TL;DR

KIP-1150 introduces Diskless Kafka topics that write directly to S3 instead of replicating between brokers. It literally reduces costs by 5x+ off of the most optimized Kafka deployment (10x+ otherwise) and brings operational benefits for diskless topics like: no disk management headaches, instant broker scaling, and simplified load balancing. The trade-off is slightly higher latency (a projected end to end p99 latency of ~1-2s vs traditional Kafka’s < 100ms).

The feature has been out in proprietary Kafka implementations for two years now, but the difference now is that it is open-source. This means you can actually pocket the difference in savings.

System Per Day Per Month (30 days) Per Year (365 days) Latency (p99 e2e) Supports Classic + Diskless
Freight (Confluent) $5,887.92 $179,637.60 $2,149,091.00 < 2s ❌
Classic Kafka (Tiered) $2,894.66 $88,004.00 $1,056,048.00 < 100ms ✅
Diskless Kafka (KIP-1150) $522.33 $15,666.9 $190,650.45 < 2s ✅

⚠️ This blog is a supplement to the Diskless Topics newsletter edition - https://blog.2minutestreaming.com/p/diskless-kafka-topics-kip-1150

To keep it consistent with the Kafka example used later in the newsletter, we assume:

Producers: 500 MB/s in
Consumers: 1500 MB/s out
7 days retention

Freight Comparison

Confluent Freight is a direct comparison to diskless topics, with the following benefits and drawbacks:

✅ it is completely self-hosted. You spend no effort in setting it up or managing it.
❌ it only supports slow topics. You can’t have fast and slow topics in the same cluster.

We will compare infra costs.

Why this comparison?

It’s not a fair comparison. Freight is a SaaS. Diskless would be self-hosted, which means you need to manage everything and use engineering resources to set it up and maintain it.

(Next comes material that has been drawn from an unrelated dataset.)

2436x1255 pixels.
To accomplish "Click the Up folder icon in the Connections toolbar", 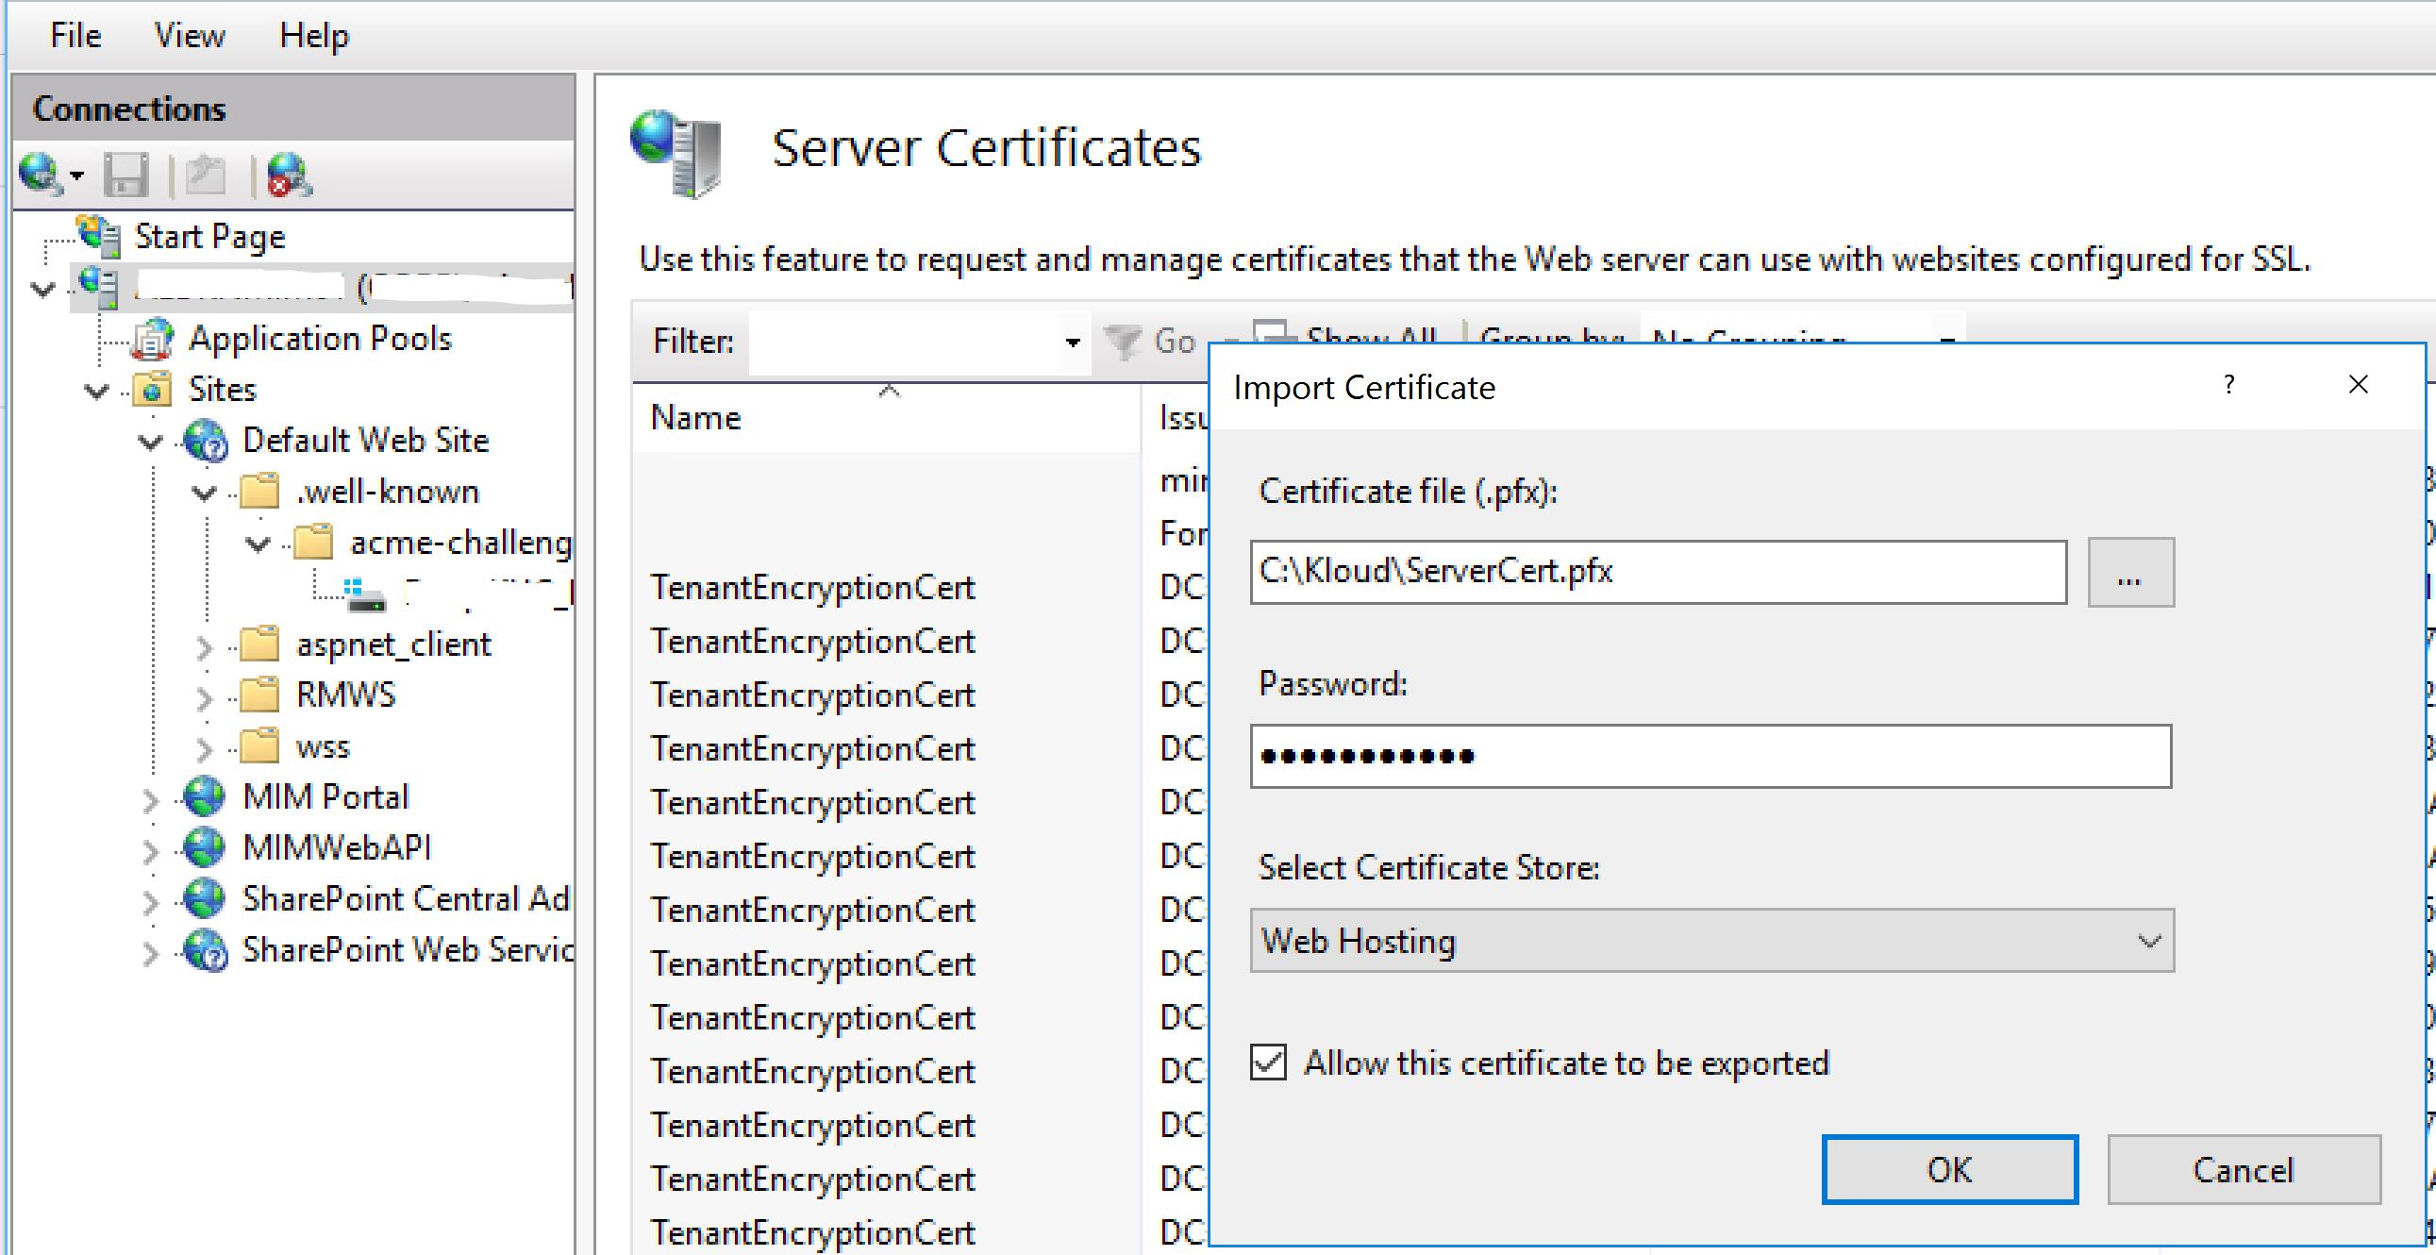I will [205, 175].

All vendors like to boast TCO savings while taking into account the reduction of number of engineers required to maintain the cluster. I am personally a bit skeptical of these claims, because I think most of the Kafka engineers’ work goes into setting up security, managing company-wide conventions, documentation, supporting app developers with best practices/etc. - and a managed service doesn’t take all that away from you.

As for why Freight - well, it’s just the most egregious example of these diskless solutions. Every vendor is expensive and I don’t mean to make Confluent stand out here. I’ve compared WarpStream before too, which is one of the cheapest vendors. (now owned by Confluent too though)

As I’ve said before - every vendor is talking their book. I’m trying to talk your book.

Freight Cost ($2M+)

Throughput is priced at a fixed cost per GiB, depending on volume: https://www.confluent.io/confluent-cloud/pricing/?pillar=stream&modal=volume_pricing_section
We push 2000 MB/s, which after one month results in 5108.64 TiB - so we get the max discount of $0.03/GB
5231247.36 GiB at $0.03 is $156,937 a month; $1,883,249 a year. In networking fees. The whole goal of this design was to save on networking?
Storage is $0.08/GiB a month; At 500 MiB/s with 7 day retention, we store 288.39 TiB (295311.36 GiB). A big gotcha is that Confluent charge you post-replication,so the price is $0.024/GiB, so the storage price is $7087 a month; $85,050 a year.
9 CKUs will cover this workload, at $2.25/hr - $15,066 a month; $180,792 a year.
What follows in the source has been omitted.